• Reading text:
────────────────

Westpac was itself in the spotlight today for less positive reasons. Its share price tumbled 7.36 per cent after its full-year profit fell short of market expectations. Net profit more than doubled to $5.458 billion as the hit from the pandemic proved lighter than the bank anticipated. The bank was able to unwind most of the $1.371 billion impairment charge it took in FY20 in anticipation of a wave of bad debts. Analysts attributed today’s decline to an increase in costs and signs of margin pressure.
Shareholders will receive a fully-franked final dividend of 60 cents per share. The bank will return $3.5 billion in capital via a share buyback.
ASX gains were kept in check by further evidence of weakening demand from Australia’s largest trading partner. A report yesterday showed Chinese factory activity contracted for a second month.

────────────────

• Data for review:

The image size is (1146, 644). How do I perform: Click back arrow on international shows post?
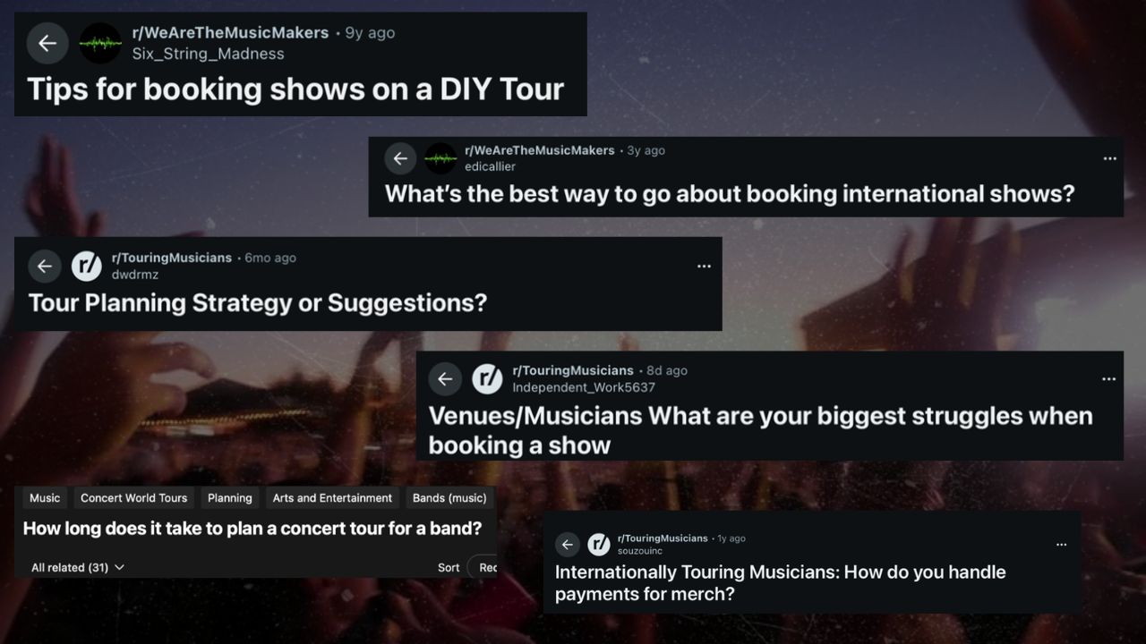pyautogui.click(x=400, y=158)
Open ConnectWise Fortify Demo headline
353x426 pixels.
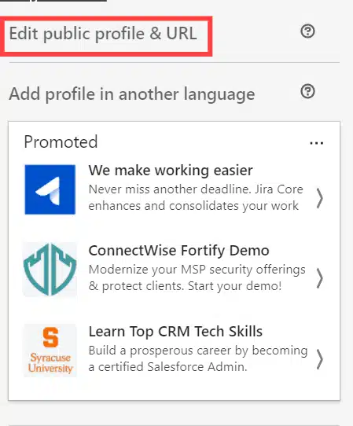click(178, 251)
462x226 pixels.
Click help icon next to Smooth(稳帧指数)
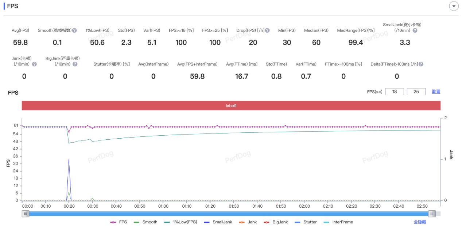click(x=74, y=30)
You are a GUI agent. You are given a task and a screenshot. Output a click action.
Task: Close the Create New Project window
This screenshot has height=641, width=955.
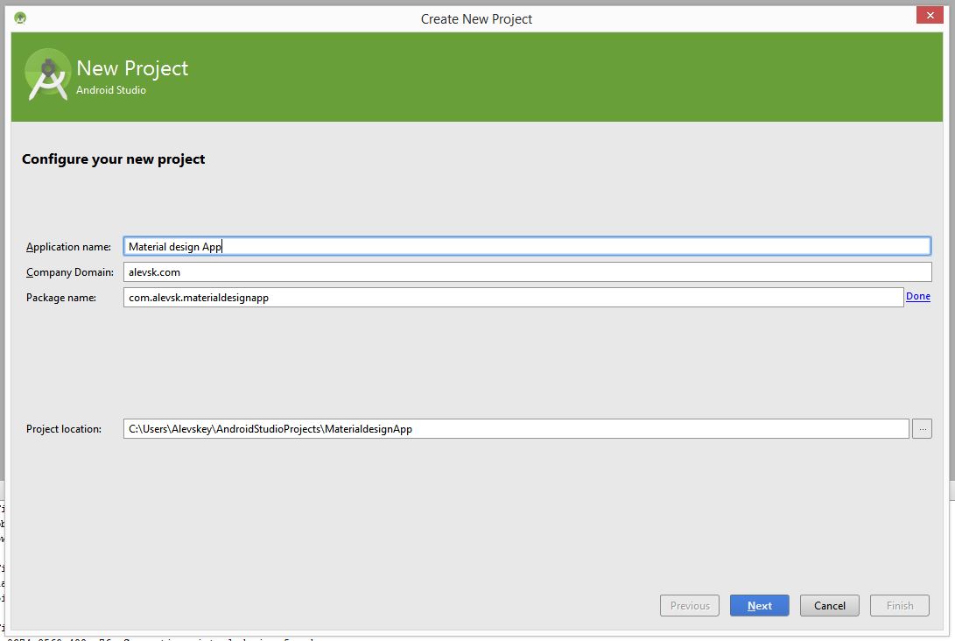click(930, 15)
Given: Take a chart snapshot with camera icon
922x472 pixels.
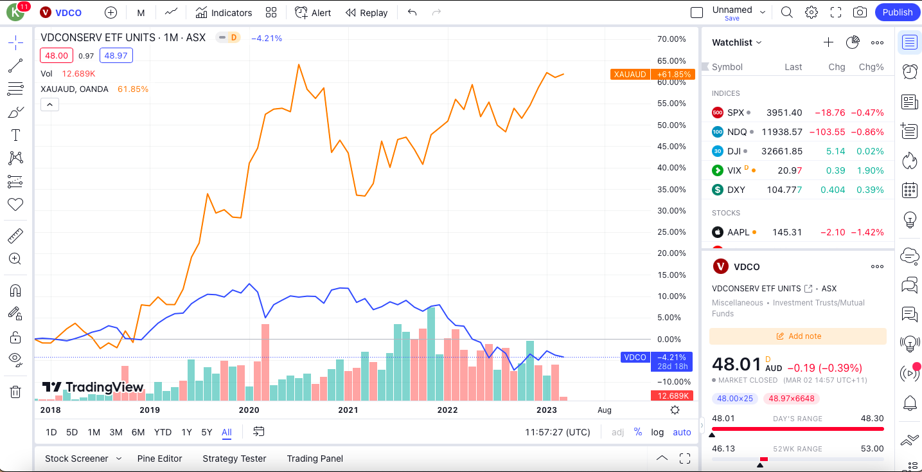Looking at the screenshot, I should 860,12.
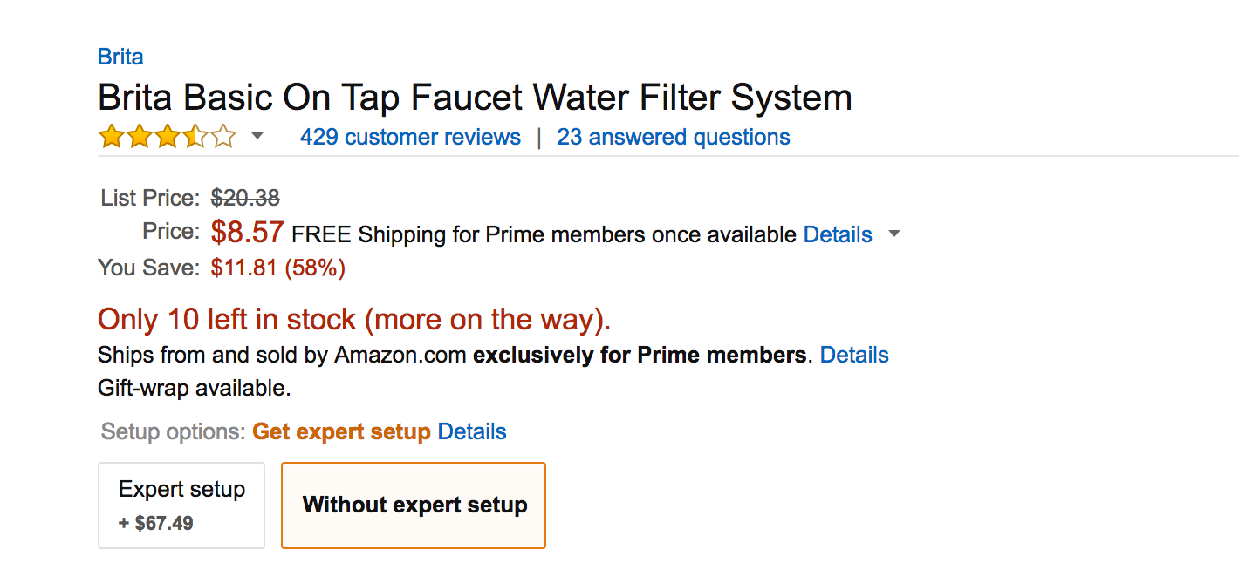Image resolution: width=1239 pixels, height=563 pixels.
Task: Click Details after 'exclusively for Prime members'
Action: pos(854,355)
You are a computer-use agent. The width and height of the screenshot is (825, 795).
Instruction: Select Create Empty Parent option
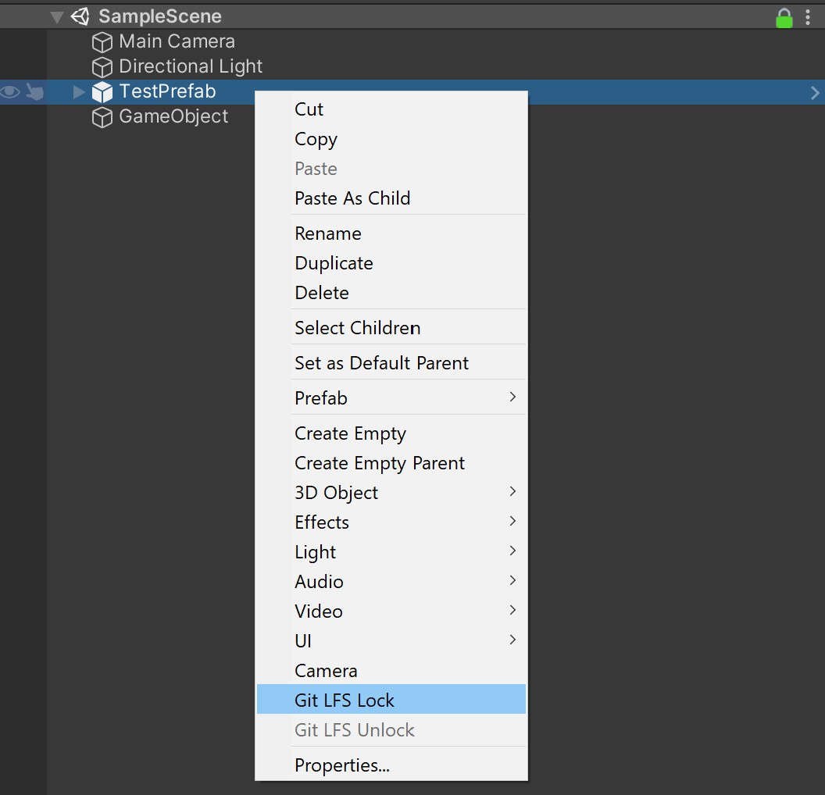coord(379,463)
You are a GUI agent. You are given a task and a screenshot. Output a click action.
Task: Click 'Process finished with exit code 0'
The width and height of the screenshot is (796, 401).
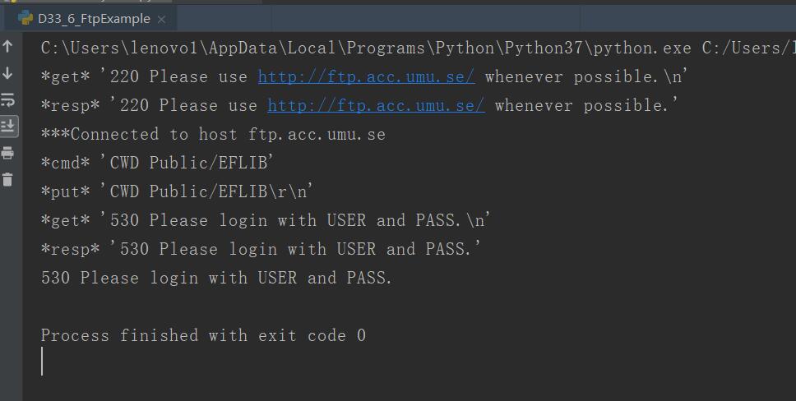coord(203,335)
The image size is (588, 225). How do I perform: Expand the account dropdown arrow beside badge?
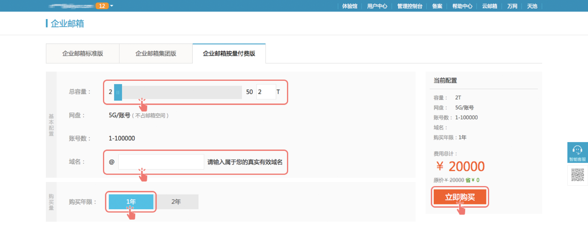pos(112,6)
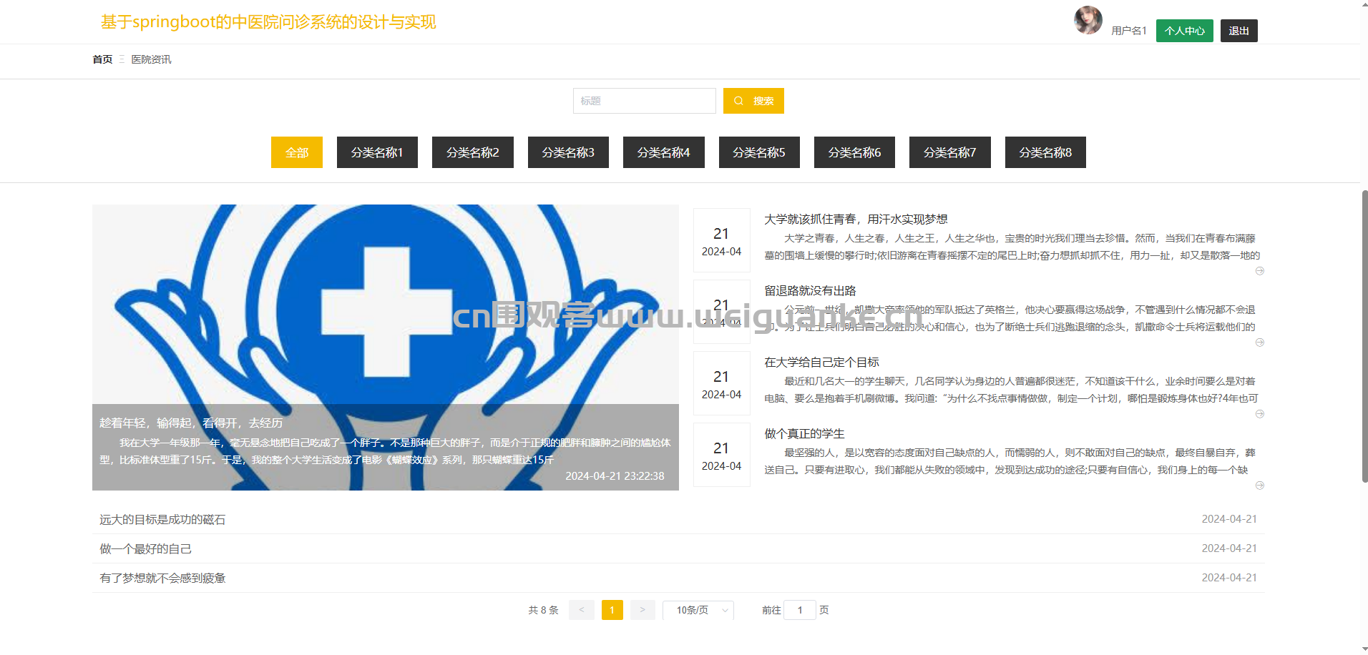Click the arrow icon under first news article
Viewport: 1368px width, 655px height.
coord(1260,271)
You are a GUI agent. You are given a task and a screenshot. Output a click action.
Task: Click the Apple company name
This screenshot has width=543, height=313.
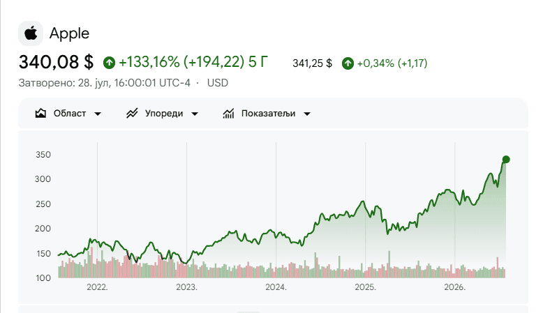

────────────────

• Using the information:
1. List every amount in the market report that is written with a dollar sign.
2. Answer these questions from the market report:
(a) By what percentage did Westpac's share price fall?
(b) What final dividend per share will shareholders receive?
(c) What did yesterday's report show about Chinese factory activity?
3. Transcribe the market report from "ASX gains were" up to and including "a second month.".
The material is unrelated to the market report.

• Solution set:
1.
$5.458 billion
$1.371 billion
$3.5 billion

2.
(a) 7.36 per cent
(b) A fully-franked final dividend of 60 cents per share
(c) It contracted for a second month.

3.
ASX gains were kept in check by further evidence of weakening demand from Australia’s largest trading partner. A report yesterday showed Chinese factory activity contracted for a second month.